• [Passage provided]

+--

Ahmed Azeggagh (Arabic:أحمد أزقاغ) (July 5, 1942 - April 24, 2003) was an Algerian poet, novelist and journalist.

== Career ==
Azeggagh was born in 1942 in Bejaia, to a family of five children. He went with his father to Marseille in 1952, where he spent the rest of his childhood. He returned to Algeria and worked as a teacher at an elementary school in Bejaia, after independence in 1962.

He left for Algiers in 1963, where he published articles on Algerian authors in Algeria Republic and Alger-Ce soir, before joining APS (Algerie Press Service). His contact with writers, artists, and intellectuals who were present in the Algerian National Theater led to the publication of his first poems in "November" magazine, the first Algerian cultural magazine. He also participated in the national culture and revolutionary culture debate with Bachir Hadj Ali, Mohamed Boudia and Mohammed Khadda, which was published in June 1965 in the French magazine "Démocratie nouvelle".

+--

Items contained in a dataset
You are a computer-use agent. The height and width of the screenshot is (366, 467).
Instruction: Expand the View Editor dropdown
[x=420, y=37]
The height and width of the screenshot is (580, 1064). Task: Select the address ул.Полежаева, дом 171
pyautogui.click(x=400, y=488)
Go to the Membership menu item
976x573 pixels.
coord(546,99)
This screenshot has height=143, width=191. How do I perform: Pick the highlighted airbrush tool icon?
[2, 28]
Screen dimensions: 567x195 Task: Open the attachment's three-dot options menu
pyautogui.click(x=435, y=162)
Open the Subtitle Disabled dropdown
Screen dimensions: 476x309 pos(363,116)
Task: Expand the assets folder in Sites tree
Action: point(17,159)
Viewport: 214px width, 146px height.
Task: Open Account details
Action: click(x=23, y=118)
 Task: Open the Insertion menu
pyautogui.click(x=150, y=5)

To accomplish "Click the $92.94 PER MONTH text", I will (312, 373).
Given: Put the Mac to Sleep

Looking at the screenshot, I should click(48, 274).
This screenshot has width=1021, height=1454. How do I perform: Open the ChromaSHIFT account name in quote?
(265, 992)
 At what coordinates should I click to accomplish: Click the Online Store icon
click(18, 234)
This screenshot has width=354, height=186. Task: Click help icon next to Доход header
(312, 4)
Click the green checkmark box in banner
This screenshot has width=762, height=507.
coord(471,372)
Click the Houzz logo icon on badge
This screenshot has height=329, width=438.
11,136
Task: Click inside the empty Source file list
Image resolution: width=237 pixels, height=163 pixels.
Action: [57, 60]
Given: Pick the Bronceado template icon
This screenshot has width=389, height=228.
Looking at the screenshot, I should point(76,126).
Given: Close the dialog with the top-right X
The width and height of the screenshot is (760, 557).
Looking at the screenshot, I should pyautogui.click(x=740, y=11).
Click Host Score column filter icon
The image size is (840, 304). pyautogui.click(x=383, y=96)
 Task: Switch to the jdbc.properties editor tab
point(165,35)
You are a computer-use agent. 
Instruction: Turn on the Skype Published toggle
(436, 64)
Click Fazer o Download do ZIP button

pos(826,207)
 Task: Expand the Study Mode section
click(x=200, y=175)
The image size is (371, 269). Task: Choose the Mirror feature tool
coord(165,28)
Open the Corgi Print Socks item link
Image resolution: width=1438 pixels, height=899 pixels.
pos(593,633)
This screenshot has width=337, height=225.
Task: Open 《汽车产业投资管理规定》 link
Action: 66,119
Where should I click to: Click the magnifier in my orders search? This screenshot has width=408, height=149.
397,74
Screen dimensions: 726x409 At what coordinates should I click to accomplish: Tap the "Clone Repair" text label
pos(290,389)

+--

Render into Spanish the following sentence from the biography of Ahmed Azeggagh: "He went with his father to Marseille in 1952, where he spent the rest of his childhood."

• [Solution for this task]
Se fue con su padre a Marsella en 1952, donde pasó el resto de su infancia.